131024_CT1303281_JBU_A320F_AMD 1                                Page 4/15



Exhibit 10.33(b)


6.3
For reference purposes only, CACiD numbers are added to the Amended and Restated Schedule 1 for the Aircraft bearing aircraft rank numbers 189 through 198, 203 through 212, 218 through 227, and 233 through 242.

6.4
All references in the Agreement pertaining to A319 Backlog Aircraft are deleted in their entirety.

7    OTHER AMENDMENTS

7.1    Clause 9.1.1 is deleted in its entirety and replaced by the following quoted text:

QUOTE

9.1.1
In respect of each Aircraft corresponding to a Scheduled Delivery Year as set forth in Schedule 1, the Seller will provide notification to the Buyer of the Scheduled Delivery Quarter no later than [***].

UNQUOTE

7.2
Letter Agreement No. 1 is terminated in its entirety and replaced by the Amended and Restated Letter Agreement No. 1 attached hereto.

7.3
Letter Agreement No. 2 is terminated in its entirety and replaced by the Amended and Restated Letter Agreement No. 2 attached hereto.

74
Letter Agreement No. 3 is terminated in its entirety and replaced by the Amended and Restated Letter Agreement No. 3 attached hereto.

• _Data lines_
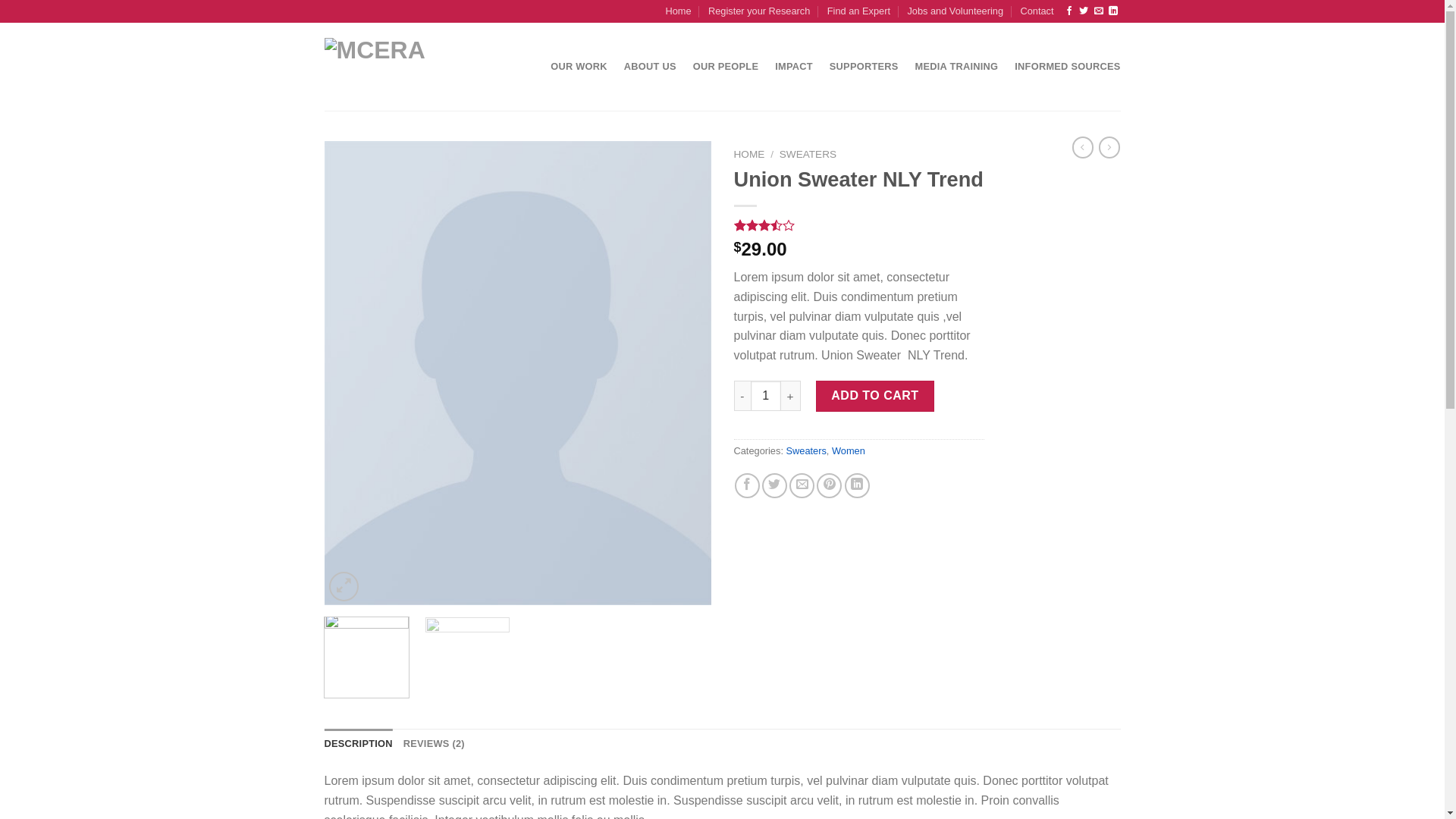 This screenshot has width=1456, height=819. Describe the element at coordinates (843, 485) in the screenshot. I see `'Share on LinkedIn'` at that location.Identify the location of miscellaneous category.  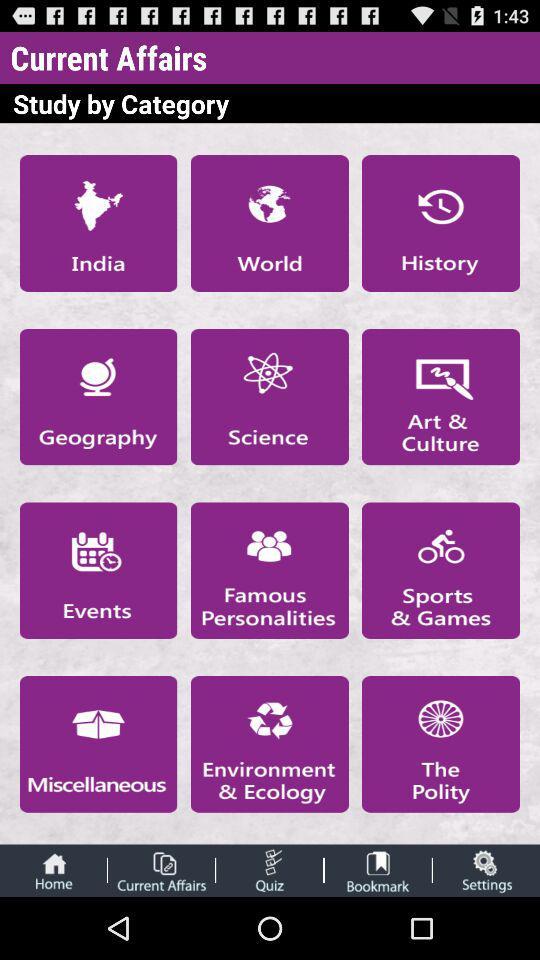
(97, 743).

• _Tasks for this exercise_
a) Render this sentence from the contract amendment excerpt in Spanish: "All references in the Agreement pertaining to A319 Backlog Aircraft are deleted in their entirety."
b) Resume the contract amendment excerpt after its final clause on Letter Agreement No. 3, keeping its numbered legal drafting style.

• _Expected outputs_
a) Todas las referencias del Acuerdo relativas a las Aeronaves A319 en cartera quedan suprimidas en su totalidad.

b)
7.5
In the last sentence of Paragraph 3 of Letter Agreement No. 4 to the Agreement, the words “Paragraph 8” are deleted and replaced with the words “Paragraph 9”.

7.6
Letter Agreement No. 6 is terminated in its entirety and replaced by the Amended and Restated Letter Agreement No. 6 attached hereto.

8.    OTHER COMMERCIAL TERMS

8.1
The Predelivery Payments for the Incremental A321 Aircraft are as set forth in Clause 5.3 of the Agreement as modified by Paragraphs 1.3 and 2 of Amended and Restated Letter Agreement No. 2 to the Agreement.

8.2
The Predelivery Payments for the Incremental A321 NEO Aircraft are as set forth in Clause 5.3 of the Agreement as modified by Paragraphs 1.4 and 2 of Amended and Restated Letter Agreement No. 2 to the Agreement.

8.3
The Predelivery Payments for the Converted A321 Backlog Aircraft are as set forth in Clause 5.3 of the Agreement as modified by Paragraph 1.3 of Amended and Restated Letter Agreement No. 2 to the Agreement.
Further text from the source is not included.